1. Fermenting peat-smoked barley smells really strong, creates a lot of heat, and looks like a bubbling cauldron of oil sand tailings.
2. 15 varieties of whiskey, when all tasted in the course of one evening, begin to taste okay.
3. They only give 3-day weather forecasts, and even those are usually wrong.
4. I can still jump on a trampoline.
5. Sheep make a sad noise when being sheared.
6. It is possible to buy a swimsuit in less than 15 minutes.
7. Scottish hostels are frequented by retired bank executives.
8. Days last long in Northern Scotland in May.
9. The Scots believe in letting their sheep and cows wander anywhere they please.
10. Slightly shabby manor houses owned by cordon bleu chefs and their gregarious husbands make for great holidays, preferably with a few good friends.

1 comment:

Anonymous said...

A Poem for Scotland Ploughman by Scott Martin

The year was 1941, my father told me,
And by moonlight, as he ploughed the field,
Plough and harness a dull grey silver
The dark clouds parted, and revealed
Nazi bombers, bound for Clydebank,
High above over Abernyte,
The boy below, frozen in furrow
Reins in hand, awed by the sight.

I never thought he was the weaker,
In the face of brutality he never bowed down
And the boy, with the horse and the plough, entrusted,
Ploughed his seed into the ground.

I saw a man, just like my father,
In a field planting rice, in Vietnam.
So small he looked, against the bombers,
In the face of vain strength, a resolute man,
A ploughman, like my father
And a man of the land,
Although cultures divide them,
Together they stand.

In Bosnia, I saw the children who fled,
Their homes destroyed, their parents dead.
Their fields unploughed and the seeds unsown,
Their graves unmarked and their names unknown.

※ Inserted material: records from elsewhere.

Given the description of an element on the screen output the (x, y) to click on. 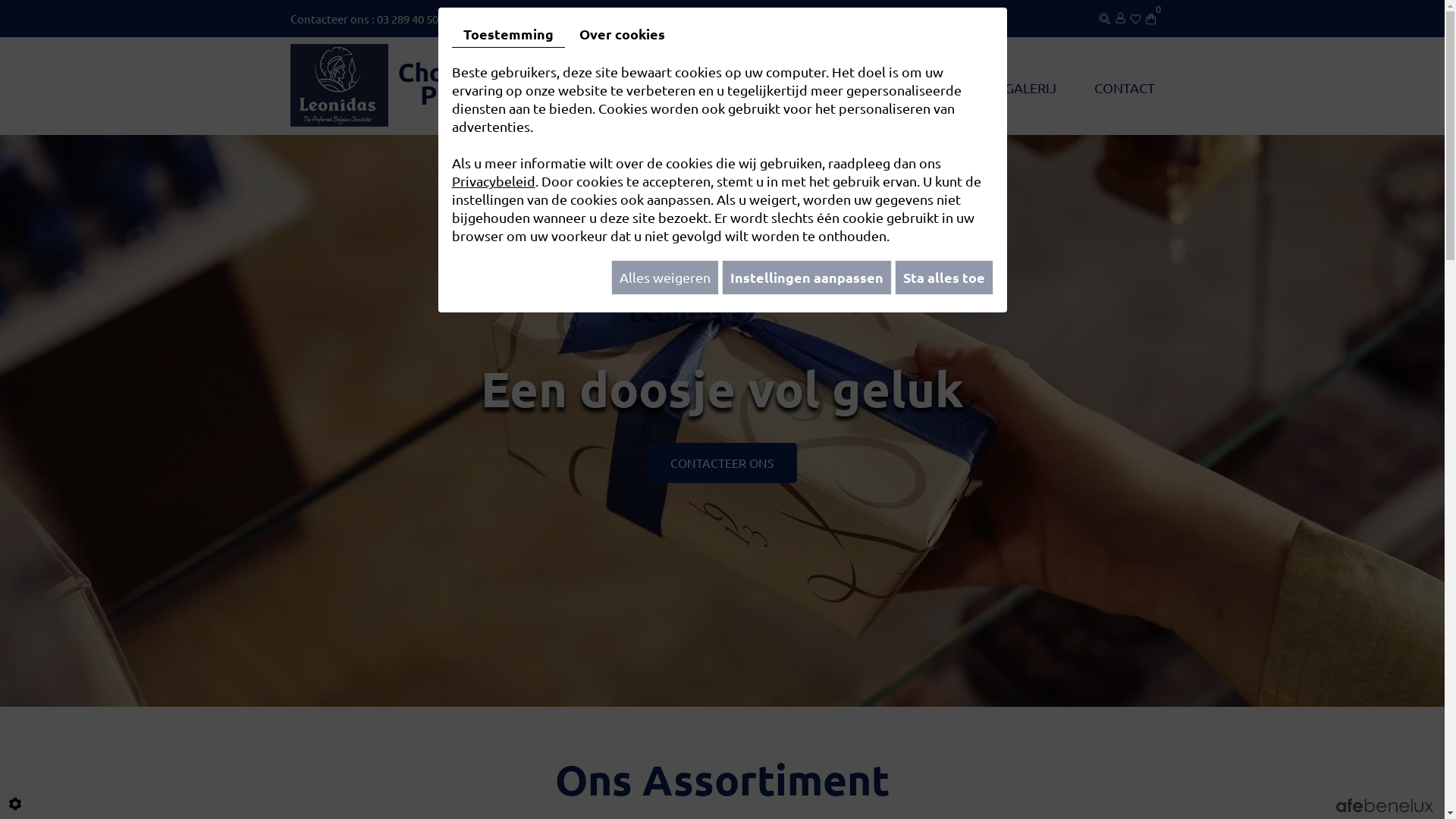
CONTACT Element type: text (1123, 87)
GALERIJ Element type: text (1029, 87)
Cookie-instelling bewerken Element type: text (14, 803)
Mijn verlanglijstje Element type: hover (1134, 16)
ONLINE WEBSHOP Element type: text (809, 87)
Sta alles toe Element type: text (943, 277)
Over cookies Element type: text (621, 34)
Privacybeleid Element type: text (493, 180)
Alles weigeren Element type: text (664, 277)
Contacteer ons : 03 289 40 50 - 0469 16 01 03 Element type: text (400, 17)
Toestemming Element type: text (507, 34)
CONTACTEER ONS Element type: text (722, 462)
Leonidas Puurs-Sint-Amands - chocolat-puur Element type: hover (396, 83)
HOME Element type: text (691, 87)
Zoeken Element type: text (864, 420)
Instellingen aanpassen Element type: text (806, 277)
PROMO'S Element type: text (935, 87)
Given the description of an element on the screen output the (x, y) to click on. 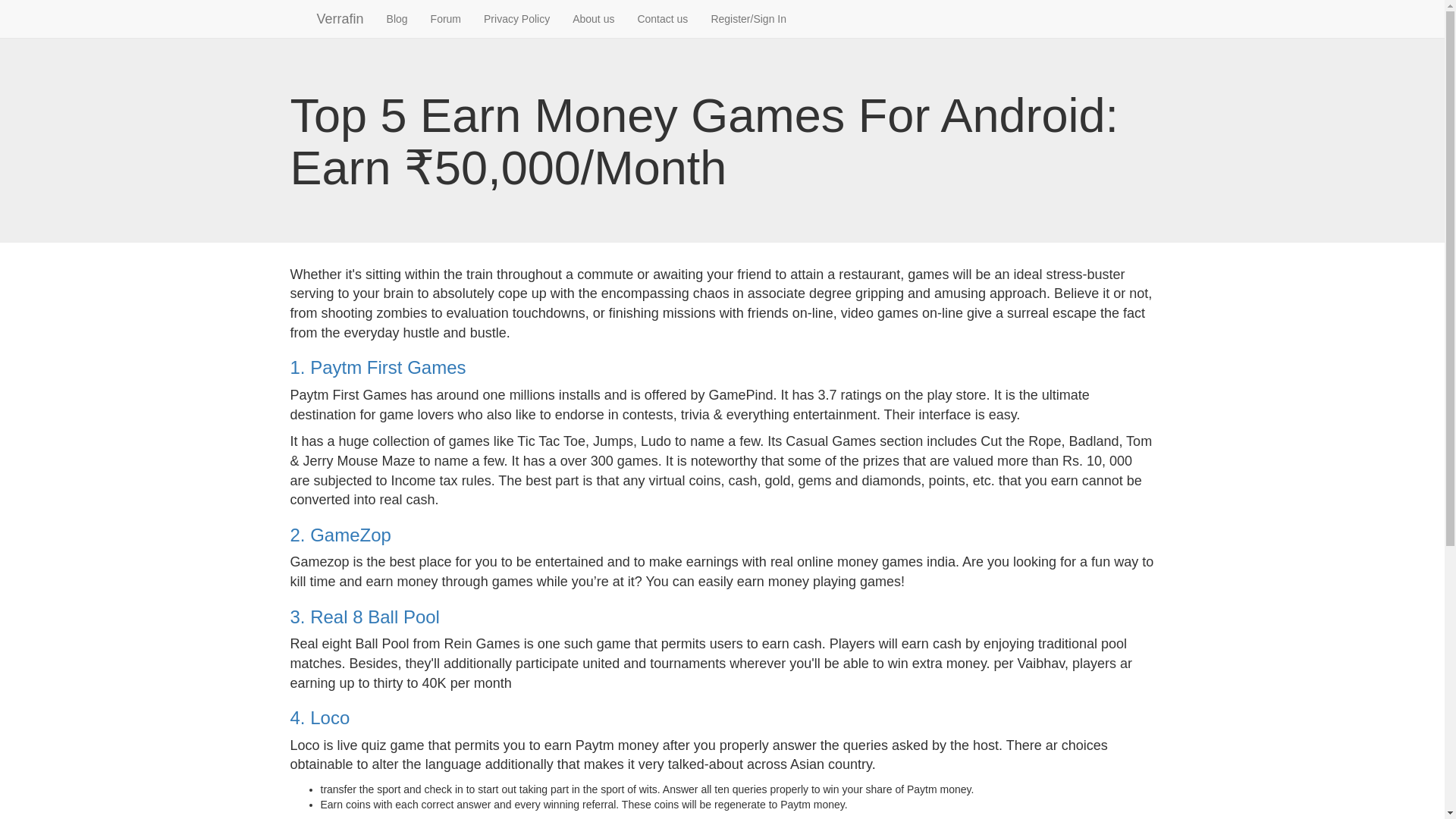
Privacy Policy (515, 18)
2. GameZop (339, 534)
3. Real 8 Ball Pool (364, 616)
Contact us (662, 18)
Verrafin (327, 18)
Forum (445, 18)
Blog (397, 18)
4. Loco (319, 717)
1. Paytm First Games (377, 367)
About us (593, 18)
Given the description of an element on the screen output the (x, y) to click on. 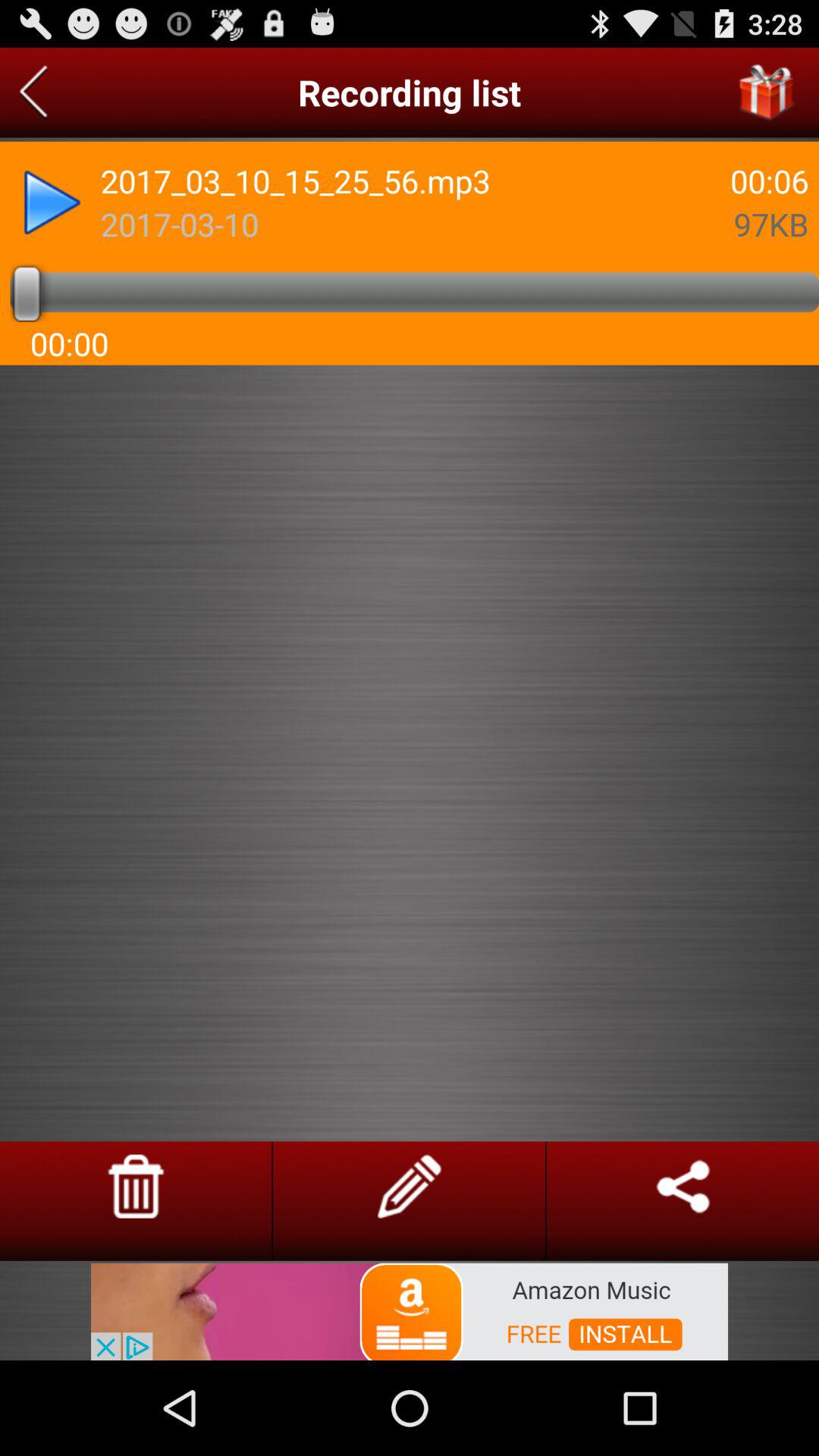
delete (135, 1186)
Given the description of an element on the screen output the (x, y) to click on. 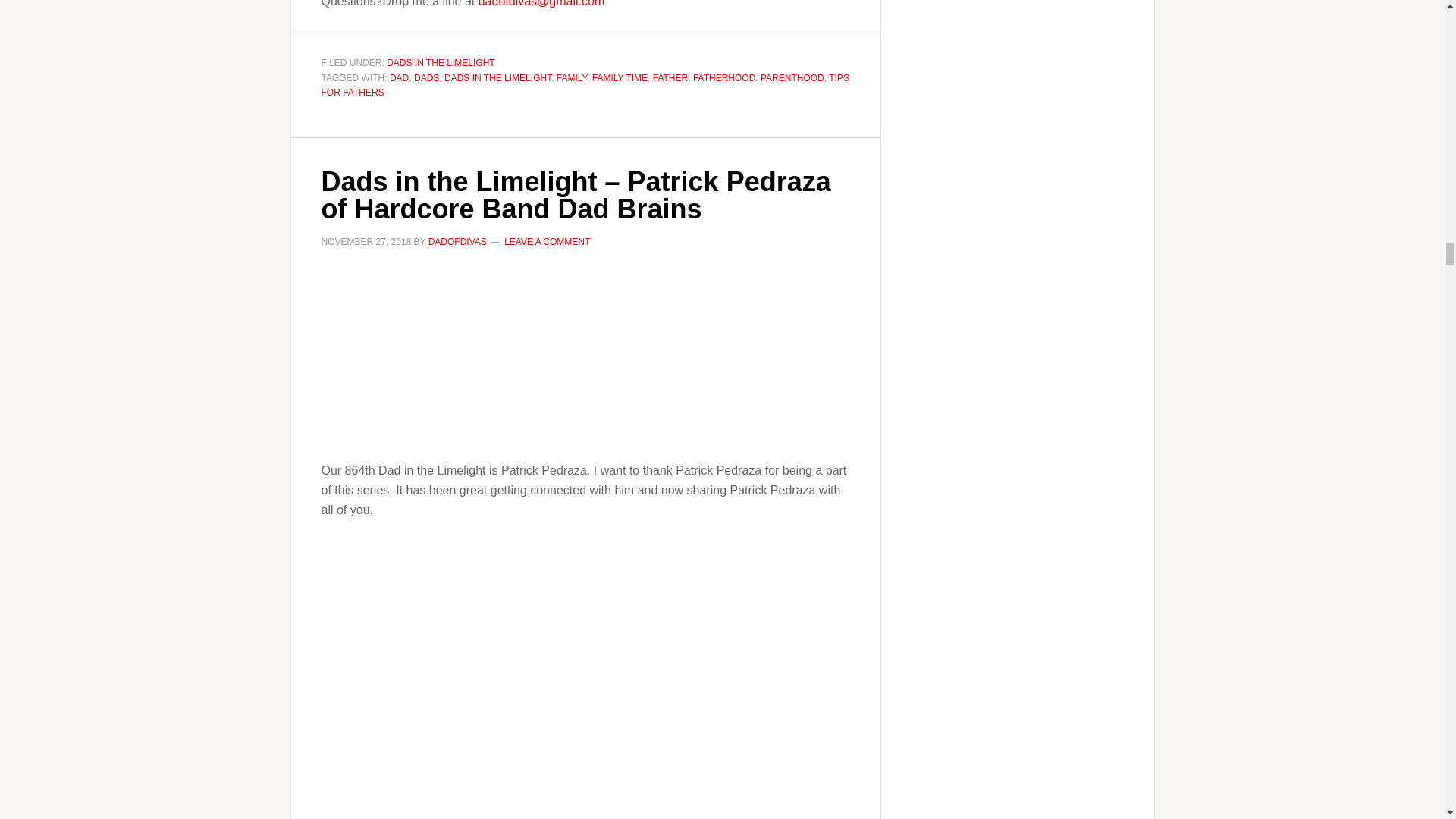
Dads in the Limelight Series (585, 356)
Given the description of an element on the screen output the (x, y) to click on. 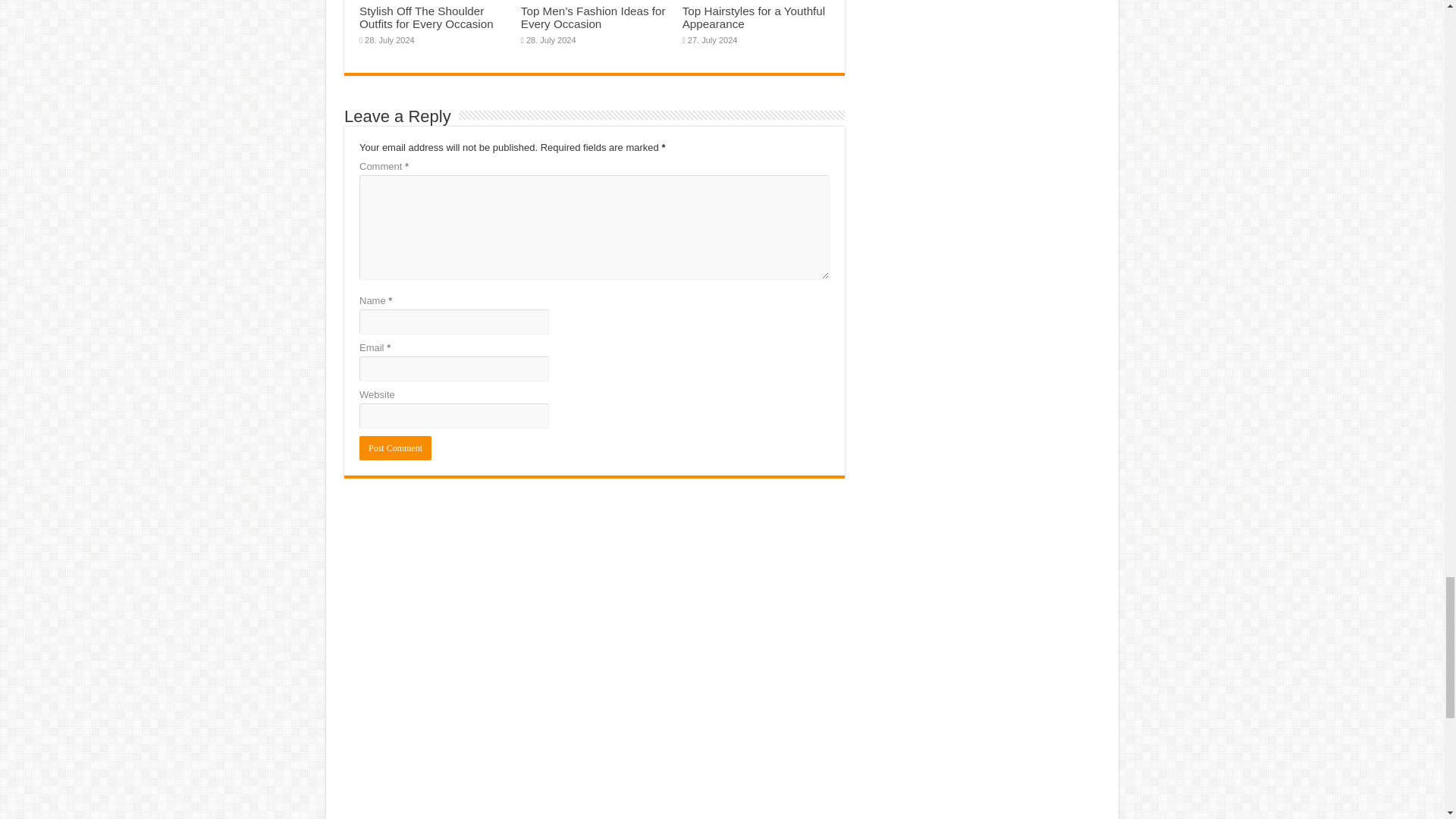
Stylish Off The Shoulder Outfits for Every Occasion (426, 17)
Post Comment (394, 447)
Top Hairstyles for a Youthful Appearance (753, 17)
Post Comment (394, 447)
Given the description of an element on the screen output the (x, y) to click on. 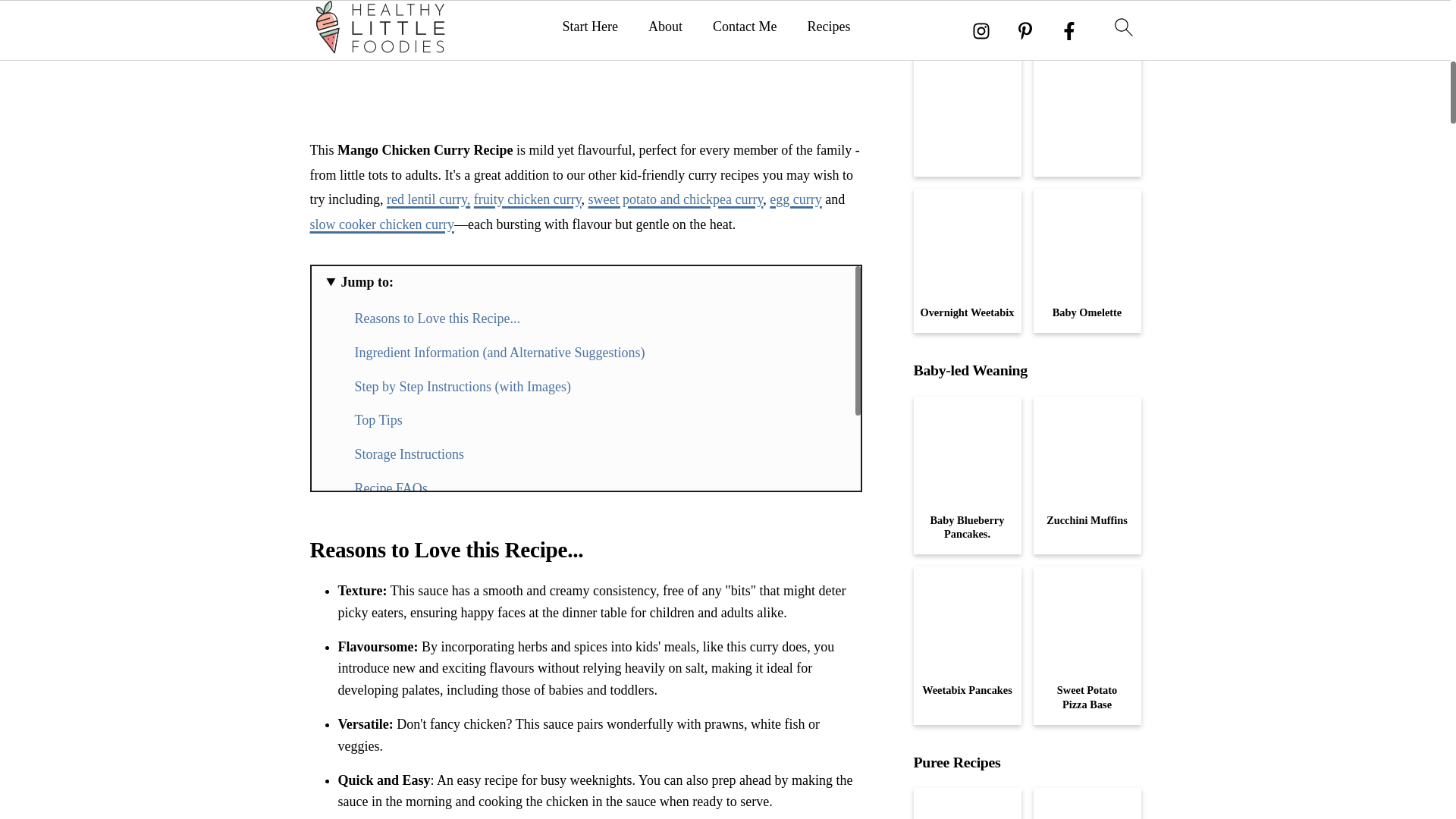
fruity chicken curry (527, 199)
red lentil curry, (428, 199)
Given the description of an element on the screen output the (x, y) to click on. 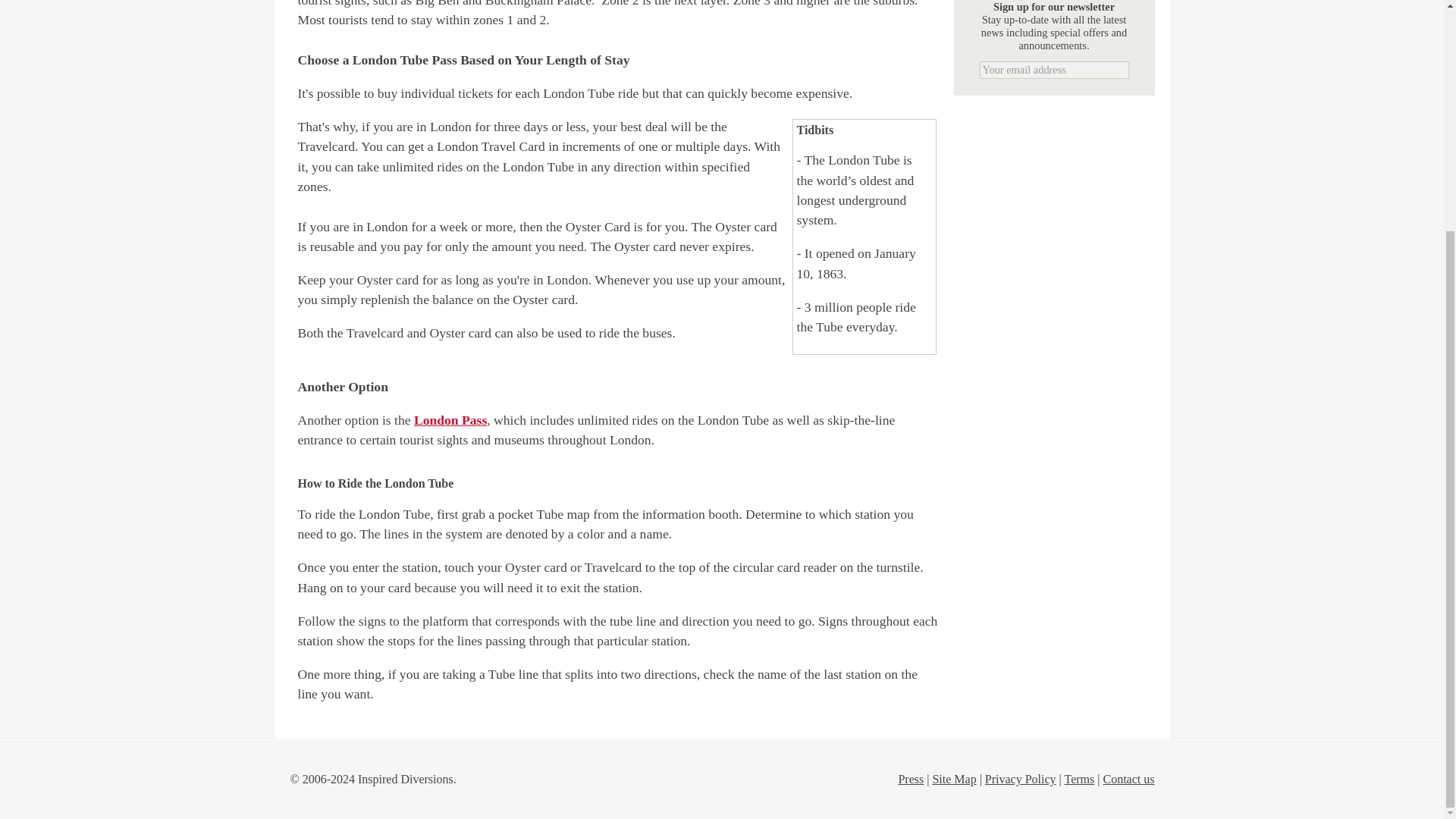
London Pass (449, 420)
Contact us (1128, 779)
Site Map (953, 779)
Press (910, 779)
Privacy Policy (1021, 779)
Terms (1079, 779)
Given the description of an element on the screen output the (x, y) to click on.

They spoke to me of the moonlight man,
Standing alone, with horse and plough,
More than speeches or politicians,
He led the way, he showed me how,
That to stand alone is no great shame
If something is taken in another’s name.
And remember, always, that you are a man
And the reins are held in your own hand
And that children are seeds as yet unsown,
Who may, come the harvest, be your own.